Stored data

+---+

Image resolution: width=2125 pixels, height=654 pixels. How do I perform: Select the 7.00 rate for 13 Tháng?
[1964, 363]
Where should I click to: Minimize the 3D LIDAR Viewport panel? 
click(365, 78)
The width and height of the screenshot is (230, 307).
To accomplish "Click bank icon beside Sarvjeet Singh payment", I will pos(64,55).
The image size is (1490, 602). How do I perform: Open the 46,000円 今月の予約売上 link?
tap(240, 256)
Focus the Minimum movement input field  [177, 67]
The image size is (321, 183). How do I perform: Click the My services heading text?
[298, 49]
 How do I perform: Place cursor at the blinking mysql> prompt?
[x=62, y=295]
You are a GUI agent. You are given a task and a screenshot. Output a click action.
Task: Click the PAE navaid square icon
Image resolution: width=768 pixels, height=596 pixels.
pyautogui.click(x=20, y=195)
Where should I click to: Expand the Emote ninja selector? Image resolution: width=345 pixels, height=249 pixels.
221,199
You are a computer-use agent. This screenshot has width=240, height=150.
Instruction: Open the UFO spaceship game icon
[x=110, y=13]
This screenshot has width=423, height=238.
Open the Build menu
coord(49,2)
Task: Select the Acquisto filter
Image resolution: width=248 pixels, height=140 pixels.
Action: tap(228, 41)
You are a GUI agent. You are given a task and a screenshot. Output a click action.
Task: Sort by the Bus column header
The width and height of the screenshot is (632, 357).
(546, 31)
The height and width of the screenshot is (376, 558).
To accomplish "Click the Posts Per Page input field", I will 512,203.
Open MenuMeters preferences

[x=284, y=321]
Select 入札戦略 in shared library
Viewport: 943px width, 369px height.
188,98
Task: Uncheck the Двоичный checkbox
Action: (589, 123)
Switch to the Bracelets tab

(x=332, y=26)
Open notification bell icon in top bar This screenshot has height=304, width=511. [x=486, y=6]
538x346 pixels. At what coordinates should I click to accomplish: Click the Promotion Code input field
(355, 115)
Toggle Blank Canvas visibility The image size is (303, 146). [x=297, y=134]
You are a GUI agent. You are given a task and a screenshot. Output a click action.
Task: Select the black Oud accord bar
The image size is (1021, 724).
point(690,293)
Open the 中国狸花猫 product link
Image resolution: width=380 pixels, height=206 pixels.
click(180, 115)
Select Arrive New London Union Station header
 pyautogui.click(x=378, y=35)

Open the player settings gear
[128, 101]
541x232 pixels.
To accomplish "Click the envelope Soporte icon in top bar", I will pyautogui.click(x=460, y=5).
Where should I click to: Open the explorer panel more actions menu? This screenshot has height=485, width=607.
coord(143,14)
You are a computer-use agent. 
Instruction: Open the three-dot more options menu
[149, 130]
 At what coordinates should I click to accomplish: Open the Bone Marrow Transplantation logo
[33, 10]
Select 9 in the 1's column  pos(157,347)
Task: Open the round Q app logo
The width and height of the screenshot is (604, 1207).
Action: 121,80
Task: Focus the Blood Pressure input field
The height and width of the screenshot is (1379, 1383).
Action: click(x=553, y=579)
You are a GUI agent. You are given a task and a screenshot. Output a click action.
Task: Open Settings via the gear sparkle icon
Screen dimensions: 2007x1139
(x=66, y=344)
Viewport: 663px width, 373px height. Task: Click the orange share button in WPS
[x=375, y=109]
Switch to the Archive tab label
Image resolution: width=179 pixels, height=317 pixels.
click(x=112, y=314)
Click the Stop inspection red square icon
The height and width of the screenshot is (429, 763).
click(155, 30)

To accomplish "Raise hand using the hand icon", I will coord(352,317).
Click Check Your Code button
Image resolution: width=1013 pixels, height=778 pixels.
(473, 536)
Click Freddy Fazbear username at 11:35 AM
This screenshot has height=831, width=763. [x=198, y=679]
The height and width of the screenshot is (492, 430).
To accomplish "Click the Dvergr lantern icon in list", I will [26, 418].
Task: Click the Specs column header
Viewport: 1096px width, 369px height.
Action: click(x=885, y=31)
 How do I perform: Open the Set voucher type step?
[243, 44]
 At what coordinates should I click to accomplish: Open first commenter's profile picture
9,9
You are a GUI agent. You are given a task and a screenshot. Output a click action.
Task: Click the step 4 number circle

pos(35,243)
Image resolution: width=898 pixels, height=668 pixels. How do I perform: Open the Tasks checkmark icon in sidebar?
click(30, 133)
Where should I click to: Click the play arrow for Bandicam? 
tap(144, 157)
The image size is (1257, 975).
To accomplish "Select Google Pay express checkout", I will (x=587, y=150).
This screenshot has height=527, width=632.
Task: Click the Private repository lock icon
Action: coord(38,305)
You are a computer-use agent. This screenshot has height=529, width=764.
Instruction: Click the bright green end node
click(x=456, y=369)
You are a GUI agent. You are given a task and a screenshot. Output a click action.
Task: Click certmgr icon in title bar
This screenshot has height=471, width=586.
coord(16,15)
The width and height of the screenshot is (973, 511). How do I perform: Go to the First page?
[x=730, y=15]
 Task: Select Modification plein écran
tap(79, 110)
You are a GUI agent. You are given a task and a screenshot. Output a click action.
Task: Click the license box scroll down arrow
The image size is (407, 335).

+---+

Write all the data out again, exactly.

Image resolution: width=2125 pixels, height=654 pixels. How do I perform: Select the 7.00 rate for 13 Tháng?
[1964, 363]
Where should I click to: Minimize the 3D LIDAR Viewport panel? 
click(365, 78)
The width and height of the screenshot is (230, 307).
To accomplish "Click bank icon beside Sarvjeet Singh payment", I will pos(64,55).
The image size is (1490, 602). How do I perform: Open the 46,000円 今月の予約売上 link?
tap(240, 256)
Focus the Minimum movement input field  [177, 67]
The image size is (321, 183). How do I perform: Click the My services heading text?
[298, 49]
 How do I perform: Place cursor at the blinking mysql> prompt?
[x=62, y=295]
You are a GUI agent. You are given a task and a screenshot. Output a click action.
Task: Click the PAE navaid square icon
Image resolution: width=768 pixels, height=596 pixels.
pyautogui.click(x=20, y=195)
Where should I click to: Expand the Emote ninja selector? Image resolution: width=345 pixels, height=249 pixels.
221,199
You are a computer-use agent. This screenshot has width=240, height=150.
Instruction: Open the UFO spaceship game icon
[x=110, y=13]
This screenshot has width=423, height=238.
Open the Build menu
coord(49,2)
Task: Select the Acquisto filter
Image resolution: width=248 pixels, height=140 pixels.
Action: tap(228, 41)
You are a GUI agent. You are given a task and a screenshot. Output a click action.
Task: Sort by the Bus column header
The width and height of the screenshot is (632, 357).
(546, 31)
The height and width of the screenshot is (376, 558).
To accomplish "Click the Posts Per Page input field", I will 512,203.
Open MenuMeters preferences

[x=284, y=321]
Select 入札戦略 in shared library
Viewport: 943px width, 369px height.
188,98
Task: Uncheck the Двоичный checkbox
Action: (589, 123)
Switch to the Bracelets tab

(x=332, y=26)
Open notification bell icon in top bar This screenshot has height=304, width=511. [x=486, y=6]
538x346 pixels. At what coordinates should I click to accomplish: Click the Promotion Code input field
(355, 115)
Toggle Blank Canvas visibility The image size is (303, 146). [x=297, y=134]
You are a GUI agent. You are given a task and a screenshot. Output a click action.
Task: Select the black Oud accord bar
The image size is (1021, 724).
point(690,293)
Open the 中国狸花猫 product link
Image resolution: width=380 pixels, height=206 pixels.
click(180, 115)
Select Arrive New London Union Station header
 pyautogui.click(x=378, y=35)

Open the player settings gear
[128, 101]
541x232 pixels.
To accomplish "Click the envelope Soporte icon in top bar", I will pyautogui.click(x=460, y=5).
Where should I click to: Open the explorer panel more actions menu? This screenshot has height=485, width=607.
coord(143,14)
You are a computer-use agent. 
Instruction: Open the three-dot more options menu
[149, 130]
 At what coordinates should I click to accomplish: Open the Bone Marrow Transplantation logo
[33, 10]
Select 9 in the 1's column  pos(157,347)
Task: Open the round Q app logo
The width and height of the screenshot is (604, 1207).
Action: 121,80
Task: Focus the Blood Pressure input field
The height and width of the screenshot is (1379, 1383).
Action: click(x=553, y=579)
You are a GUI agent. You are given a task and a screenshot. Output a click action.
Task: Open Settings via the gear sparkle icon
Screen dimensions: 2007x1139
(x=66, y=344)
Viewport: 663px width, 373px height. Task: Click the orange share button in WPS
[x=375, y=109]
Switch to the Archive tab label
Image resolution: width=179 pixels, height=317 pixels.
click(x=112, y=314)
Click the Stop inspection red square icon
The height and width of the screenshot is (429, 763).
click(155, 30)

To accomplish "Raise hand using the hand icon", I will coord(352,317).
Click Check Your Code button
Image resolution: width=1013 pixels, height=778 pixels.
(473, 536)
Click Freddy Fazbear username at 11:35 AM
This screenshot has height=831, width=763. [x=198, y=679]
The height and width of the screenshot is (492, 430).
To accomplish "Click the Dvergr lantern icon in list", I will [26, 418].
Task: Click the Specs column header
Viewport: 1096px width, 369px height.
Action: click(x=885, y=31)
 How do I perform: Open the Set voucher type step?
[243, 44]
 At what coordinates should I click to accomplish: Open first commenter's profile picture
9,9
You are a GUI agent. You are given a task and a screenshot. Output a click action.
Task: Click the step 4 number circle

pos(35,243)
Image resolution: width=898 pixels, height=668 pixels. How do I perform: Open the Tasks checkmark icon in sidebar?
click(30, 133)
Where should I click to: Click the play arrow for Bandicam? 
tap(144, 157)
The image size is (1257, 975).
To accomplish "Select Google Pay express checkout", I will (x=587, y=150).
This screenshot has height=527, width=632.
Task: Click the Private repository lock icon
Action: coord(38,305)
You are a computer-use agent. This screenshot has height=529, width=764.
Instruction: Click the bright green end node
click(x=456, y=369)
You are a GUI agent. You are given a task and a screenshot. Output a click action.
Task: Click certmgr icon in title bar
This screenshot has height=471, width=586.
coord(16,15)
The width and height of the screenshot is (973, 511). How do I perform: Go to the First page?
[x=730, y=15]
 Task: Select Modification plein écran
tap(79, 110)
You are a GUI agent. You are given a task and a screenshot. Output a click action.
Task: Click the license box scroll down arrow
The image size is (407, 335).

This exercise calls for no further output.